For and on behalf of

P. V. Page & Co

Chartered Accountants

Firms registration number: 107243W

CA Prakash Page

Partner

Membership number: 030560

Place: Mumbai Date: 27.05.2025

UDIN: 25030560BMOWMI1938

"ANNEXURE B" TO THE INDEPENDENT AUDITORS REPORT OF EVEN DATE ON THE STANDALONE FINANCIAL STATEMENTS OF UNIVASTU INDIA LIMITED

Report on the Internal Financial Controls under Clause (i) of Sub-section 3 of Section 143 of the Companies Act, 2013 ("the Act")

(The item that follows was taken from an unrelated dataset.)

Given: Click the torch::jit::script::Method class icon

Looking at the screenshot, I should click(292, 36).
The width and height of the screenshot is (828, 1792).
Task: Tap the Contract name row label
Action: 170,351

We have audited the internal financial controls with reference to Standalone Financial Statements of UNIVASTU INDIA LIMITED ("the Company") as of March 31, 2025 in conjunction with our audit of the Standalone Financial Statements of the Company for the year ended on that date.

Opinion

In our opinion, the Company has, in all material respects, an adequate internal financial controls system over financial reporting with reference these Standalone Financial Statements and such internal financial controls over financial reporting were operating effectively as at March 31, 2025, based on the internal control over financial reporting criteria established by the Company considering the essential components of internal control stated in the Guidance Note on Audit of Internal Financial Controls Over Financial Reporting issued by the Institute of Chartered Accountants of India.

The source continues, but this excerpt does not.